17.         Effective June 30,
2003, a new Section 8.10 is added to read as follows:

 

“8.10                               Distribution
of After-Tax Contributions

 

A Participant may receive a distribution of any after-tax contributions
or voluntary contributions credited to his Account prior to his severance from
employment, in accordance with procedures established by the Committee.”

 

18.         Effective as of
June 30, 2003, Section 10.3 is amended to add a new paragraph to read as
follows:

 

“The ICF Kaiser
International, Inc. Retirement Plan is merged into this Plan, effective
June 30, 2003.  The merger shall
satisfy the requirements of Code section 414(l). The assets of the ICF Kaiser
International, Inc. Retirement Plan shall be transferred to the Trustee and
merged with this Plan as soon as administratively feasible on or after such
date.  Special provisions applicable to
the merged assets are set forth in Exhibit B to the Plan.”

 

19.         Effective June 1,
2003, Section 11.3(c) is amended to replace the reference to “$3,500.00” with a
reference to “$5,000.00.”

== EXERCISE TASKS ==
a – Check each statement against the plan amendment excerpt and answer yes or no, quoting the words from it that decide the matter: (i) the new Section 8.10 takes effect on June 30, 2003; (ii) the assets of the ICF Kaiser International, Inc. Retirement Plan are to be transferred to the Committee; (iii) Section 11.3(c) is changed so that "$5,000.00" is replaced by "$3,500.00".
b – Please carry on the plan amendment excerpt after its last sentence.

== ITEMS ==
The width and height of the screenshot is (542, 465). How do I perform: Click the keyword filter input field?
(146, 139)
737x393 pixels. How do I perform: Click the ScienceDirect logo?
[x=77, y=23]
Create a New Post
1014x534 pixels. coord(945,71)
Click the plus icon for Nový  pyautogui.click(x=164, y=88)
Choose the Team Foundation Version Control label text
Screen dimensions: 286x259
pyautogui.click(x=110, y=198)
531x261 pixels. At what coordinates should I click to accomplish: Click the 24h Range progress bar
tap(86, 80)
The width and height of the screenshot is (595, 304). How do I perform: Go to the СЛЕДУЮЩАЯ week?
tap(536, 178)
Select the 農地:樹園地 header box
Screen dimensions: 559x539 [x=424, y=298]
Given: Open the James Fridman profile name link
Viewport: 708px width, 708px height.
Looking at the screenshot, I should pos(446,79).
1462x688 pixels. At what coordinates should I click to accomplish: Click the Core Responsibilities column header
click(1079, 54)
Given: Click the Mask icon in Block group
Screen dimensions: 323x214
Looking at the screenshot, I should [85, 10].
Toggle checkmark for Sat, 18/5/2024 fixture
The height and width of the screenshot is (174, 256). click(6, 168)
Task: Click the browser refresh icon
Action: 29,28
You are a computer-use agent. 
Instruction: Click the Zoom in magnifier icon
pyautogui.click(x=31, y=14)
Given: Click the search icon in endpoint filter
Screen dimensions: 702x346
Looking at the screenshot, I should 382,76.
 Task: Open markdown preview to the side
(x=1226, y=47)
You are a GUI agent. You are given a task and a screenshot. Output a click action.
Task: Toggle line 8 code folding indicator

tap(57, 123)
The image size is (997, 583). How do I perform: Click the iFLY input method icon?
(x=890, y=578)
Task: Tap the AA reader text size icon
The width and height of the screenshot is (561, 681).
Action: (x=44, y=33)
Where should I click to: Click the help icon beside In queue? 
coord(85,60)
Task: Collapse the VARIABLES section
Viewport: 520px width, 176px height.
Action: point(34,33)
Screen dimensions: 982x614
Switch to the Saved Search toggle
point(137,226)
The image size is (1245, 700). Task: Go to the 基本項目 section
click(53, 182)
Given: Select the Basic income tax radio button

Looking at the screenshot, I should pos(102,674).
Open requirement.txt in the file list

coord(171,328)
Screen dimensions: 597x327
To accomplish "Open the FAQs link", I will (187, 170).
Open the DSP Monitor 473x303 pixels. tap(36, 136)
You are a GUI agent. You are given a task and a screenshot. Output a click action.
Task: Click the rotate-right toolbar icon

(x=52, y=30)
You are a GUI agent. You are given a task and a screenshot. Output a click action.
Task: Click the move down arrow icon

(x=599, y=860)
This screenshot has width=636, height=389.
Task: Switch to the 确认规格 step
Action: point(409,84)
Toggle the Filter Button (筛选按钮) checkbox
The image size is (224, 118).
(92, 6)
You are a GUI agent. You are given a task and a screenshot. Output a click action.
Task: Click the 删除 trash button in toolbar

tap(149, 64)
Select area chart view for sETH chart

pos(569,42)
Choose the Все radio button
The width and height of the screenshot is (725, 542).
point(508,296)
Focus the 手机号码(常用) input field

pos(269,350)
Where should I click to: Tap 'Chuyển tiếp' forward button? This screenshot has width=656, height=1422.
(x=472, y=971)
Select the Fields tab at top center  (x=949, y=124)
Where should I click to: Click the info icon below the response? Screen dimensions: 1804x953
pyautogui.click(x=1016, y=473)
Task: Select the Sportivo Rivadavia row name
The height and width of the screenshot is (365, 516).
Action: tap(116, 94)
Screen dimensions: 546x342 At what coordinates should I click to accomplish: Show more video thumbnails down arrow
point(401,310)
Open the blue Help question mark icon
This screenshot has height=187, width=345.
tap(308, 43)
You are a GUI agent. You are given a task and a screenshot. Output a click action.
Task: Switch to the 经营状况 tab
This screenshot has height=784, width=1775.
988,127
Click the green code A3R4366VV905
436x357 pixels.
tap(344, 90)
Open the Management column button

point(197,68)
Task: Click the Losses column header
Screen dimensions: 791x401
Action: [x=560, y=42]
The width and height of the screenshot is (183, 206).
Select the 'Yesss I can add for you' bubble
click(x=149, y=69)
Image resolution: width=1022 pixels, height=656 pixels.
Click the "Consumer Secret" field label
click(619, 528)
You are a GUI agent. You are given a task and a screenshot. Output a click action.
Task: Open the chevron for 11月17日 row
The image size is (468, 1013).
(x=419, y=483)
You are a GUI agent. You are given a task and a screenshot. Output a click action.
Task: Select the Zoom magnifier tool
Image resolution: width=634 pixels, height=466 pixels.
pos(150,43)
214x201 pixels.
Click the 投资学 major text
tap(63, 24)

== OUTPUTS BY TASK ==
a –
(i) Yes: "Effective June 30, 2003, a new Section 8.10 is added"
(ii) No: "shall be transferred to the Trustee"
(iii) No: "replace the reference to “$3,500.00” with a reference to “$5,000.00.”"

b –
20.         Effective January 1,
2002, unless otherwise stated, a new Article XII is added to read as follows:

 

“ARTICLE XII – EGTRRA PROVISIONS

 

PREAMBLE

 

A.                                   Adoption and Effective Date of
Article XII.  This
Article XII of the Plan is adopted to reflect certain provisions of the
Economic Growth and Tax Relief Reconciliation Act of 2001 (“EGTRRA”).  This Article is intended as good faith
compliance with the requirements of EGTRRA and is to be construed in accordance
with EGTRRA and guidance issued thereunder. 
Except as otherwise provided, this Section shall be effective as of the
first day of the first Plan Year beginning after December 31, 2001, and
shall end December 31, 2010, unless otherwise extended by law or
otherwise.

 

9

 

B.                                     Supersession
of Inconsistent Provisions. 
This Article XII shall supersede the provisions of the Plan to the
extent those provisions are inconsistent with the provisions of this Section.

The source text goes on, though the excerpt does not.